Creamy Vegan Alfredo
Filling up your dinner table with the Creamy Vegan Alfredo can be an enticing affair! Infused with delicious cashews, nutritional yeast and flavorsome garlic, it’s delightfully creamy and packed with flavors.
Ingredients: 250 gm Raw Cashews, 3 Garlic Cloves, 4 tablespoons Nutritional Yeast, 1 Onion, 500 gm Fettuccine, Salt and Pepper to taste.
Procedure: Begin by soaking the cashews overnight, or for minimum 6 hours. Drain the cashews and put them in a blender, adding two cups of water, minced garlic, chopped onions, nutritional yeast, salt and pepper. Blend until you get a smooth paste.
Cook fettuccine as per the instructions on the package. Drain the pasta, reserving 1 cup of pasta water. Combine pasta, cashew sauce, and pasta water in a pan over medium heat. Stir until creamy and hot. If desired, top with some sautéed mushrooms and a sprinkle of fresh parsley.
Spicy Tofu & Bok Choy Rice Bowl
The Spicy Tofu & Bok Choy Rice Bowl offers an amazing blend of spiciness and freshness to a one-bowl meal.
Ingredients: 250 gm extra-firm Tofu, 2 Baby Bok Choy, 2 Green Onions, 2 tablespoons Soy Sauce, 1 tablespoon Sriracha Sauce, 2 tablespoons Sesame Oil, 1 cup Brown Rice.
Procedure: Begin by cooking the brown rice as per the instructions given on the package. Meanwhile, drain the tofu and pat dry, then cut into cubes. Sauté tofu cubes in one tablespoon of sesame oil until golden brown. Stir in soy sauce and sriracha, and set aside.
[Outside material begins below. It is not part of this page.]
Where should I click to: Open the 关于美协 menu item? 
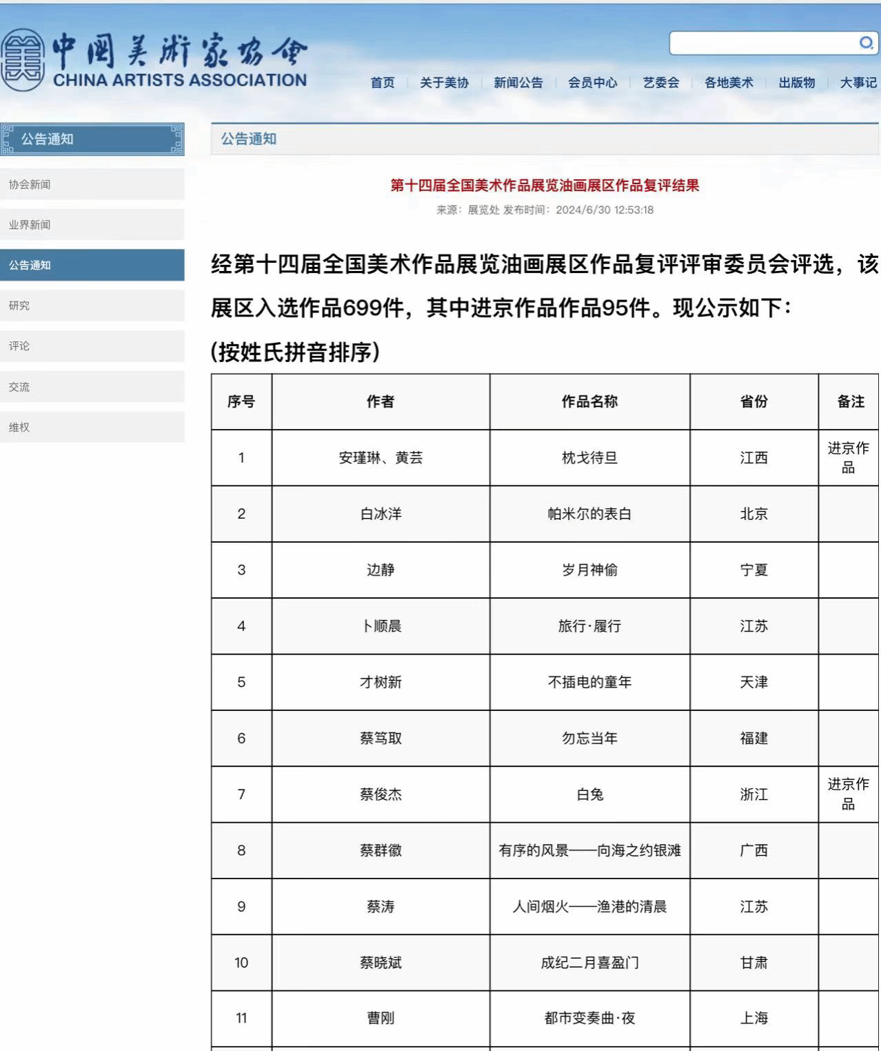pyautogui.click(x=444, y=83)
Cut the bok choy and green onions into 2-inch pieces. Sauté them in the remaining sesame oil until wilted. Add the tofu mixture to the vegetables, stir well and cover for 2 to 3 minutes. Serve over cooked brown rice.
Vegan Lentil Curry
Bring a wave of curry flavor to your table with this delectable Vegan Lentil Curry. Hearty lentils, rich coconut milk, and a mix of fragrant spices make this dish a comfort food favorite.
Ingredients: 300 gm Red Lentils, 1 Can Coconut Milk, 1 large Onion, 2 Garlic cloves, 2 tablespoons Curry Powder, 2 tablespoons Coconut Oil, Salt to taste.
Procedure: Start by soaking the lentils for at least two hours before draining. Heat the coconut oil in a large pot and fry minced garlic and chopped onions until golden brown. Stir in curry powder and let it roast for another minute.
Add the soaked lentils, coconut milk and salt, stir everything together and let it simmer on medium heat for about 20 minutes until the lentils are tender. Serve over basmati rice or with naan for a satisfying meal.
Vegan Stuffed Peppers
Inject some color into your menu with Vegan Stuffed Peppers. They’re not just visually appealing, they’re nutritionally satisfying too.
Ingredients: 4 large Bell Peppers, 1 cup Quinoa, 2 cups Vegetable Broth, 1 Onion, 2 Garlic Cloves, 2 Tomatoes, 1 can Black Beans, 2 tablespoons Olive Oil, Salt and Pepper to taste.
Procedure: Begin by cooking quinoa in vegetable broth as per instructions on package. Sauté chopped onions and minced garlic in olive oil.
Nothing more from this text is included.